Set problem: Express the items from the line that has "Given: Click the green" through the line that has "Looking at the screenshot, I should 163,218." as a two-column CSV with the columns instruction and response, one row per item. Put each item's text and its answer in a single quoted field, and replace any line breaks with spaces.

__________________________________________________

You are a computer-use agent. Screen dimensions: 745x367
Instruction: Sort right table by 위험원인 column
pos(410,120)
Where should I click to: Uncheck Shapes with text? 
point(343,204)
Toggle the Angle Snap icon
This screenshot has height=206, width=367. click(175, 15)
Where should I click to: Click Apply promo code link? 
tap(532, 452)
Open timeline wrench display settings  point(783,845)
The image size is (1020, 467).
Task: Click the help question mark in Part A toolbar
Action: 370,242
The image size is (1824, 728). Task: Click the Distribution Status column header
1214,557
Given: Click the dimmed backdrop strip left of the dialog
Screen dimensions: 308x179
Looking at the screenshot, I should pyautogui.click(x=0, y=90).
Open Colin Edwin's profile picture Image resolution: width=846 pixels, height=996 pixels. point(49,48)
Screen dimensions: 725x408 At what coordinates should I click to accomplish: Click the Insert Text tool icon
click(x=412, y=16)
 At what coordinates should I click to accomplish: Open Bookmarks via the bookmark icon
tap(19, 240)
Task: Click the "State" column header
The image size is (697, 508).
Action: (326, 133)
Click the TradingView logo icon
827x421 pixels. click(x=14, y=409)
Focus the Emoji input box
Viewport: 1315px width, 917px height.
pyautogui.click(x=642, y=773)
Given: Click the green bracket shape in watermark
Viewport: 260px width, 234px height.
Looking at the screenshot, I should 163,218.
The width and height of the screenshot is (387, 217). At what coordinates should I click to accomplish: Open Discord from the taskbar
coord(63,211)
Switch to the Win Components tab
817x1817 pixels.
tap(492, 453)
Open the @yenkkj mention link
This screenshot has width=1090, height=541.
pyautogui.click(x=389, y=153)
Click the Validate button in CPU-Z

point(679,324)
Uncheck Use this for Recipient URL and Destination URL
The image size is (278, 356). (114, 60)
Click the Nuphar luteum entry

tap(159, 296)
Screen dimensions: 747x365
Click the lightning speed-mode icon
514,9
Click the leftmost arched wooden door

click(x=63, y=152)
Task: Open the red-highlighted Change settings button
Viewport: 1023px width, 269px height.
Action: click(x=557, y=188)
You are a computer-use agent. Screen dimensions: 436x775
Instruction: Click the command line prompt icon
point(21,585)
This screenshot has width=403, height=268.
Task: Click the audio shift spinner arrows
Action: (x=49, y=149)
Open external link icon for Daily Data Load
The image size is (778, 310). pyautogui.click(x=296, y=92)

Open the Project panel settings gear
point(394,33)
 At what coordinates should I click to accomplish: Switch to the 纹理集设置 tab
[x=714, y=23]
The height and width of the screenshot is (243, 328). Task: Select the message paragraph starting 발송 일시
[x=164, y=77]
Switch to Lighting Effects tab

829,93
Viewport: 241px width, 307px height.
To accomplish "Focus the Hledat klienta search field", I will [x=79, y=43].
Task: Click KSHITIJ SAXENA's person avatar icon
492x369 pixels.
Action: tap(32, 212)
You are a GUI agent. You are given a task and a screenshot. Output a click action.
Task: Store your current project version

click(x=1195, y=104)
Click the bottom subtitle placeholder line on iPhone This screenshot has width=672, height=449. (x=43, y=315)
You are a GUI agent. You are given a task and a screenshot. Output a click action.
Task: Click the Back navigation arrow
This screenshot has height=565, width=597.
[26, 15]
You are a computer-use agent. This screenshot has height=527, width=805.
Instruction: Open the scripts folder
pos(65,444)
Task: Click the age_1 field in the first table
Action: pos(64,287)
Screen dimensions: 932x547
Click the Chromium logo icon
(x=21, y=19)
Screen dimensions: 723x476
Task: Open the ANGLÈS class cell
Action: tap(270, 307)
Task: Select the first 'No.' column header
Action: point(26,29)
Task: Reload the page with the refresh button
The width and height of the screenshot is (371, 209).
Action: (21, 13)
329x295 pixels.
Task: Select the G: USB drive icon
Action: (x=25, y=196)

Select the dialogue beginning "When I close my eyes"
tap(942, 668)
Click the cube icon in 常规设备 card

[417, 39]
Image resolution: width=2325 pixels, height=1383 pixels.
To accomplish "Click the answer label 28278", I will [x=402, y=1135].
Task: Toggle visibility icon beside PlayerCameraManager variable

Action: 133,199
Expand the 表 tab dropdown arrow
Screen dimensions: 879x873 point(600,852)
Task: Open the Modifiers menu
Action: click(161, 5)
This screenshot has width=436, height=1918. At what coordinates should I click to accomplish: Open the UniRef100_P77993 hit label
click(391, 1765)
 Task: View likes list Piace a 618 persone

__________________________________________________

Written reply:
instruction,response
"Given: Click the green bracket shape in watermark Viewport: 260px width, 234px height.","Looking at the screenshot, I should 163,218."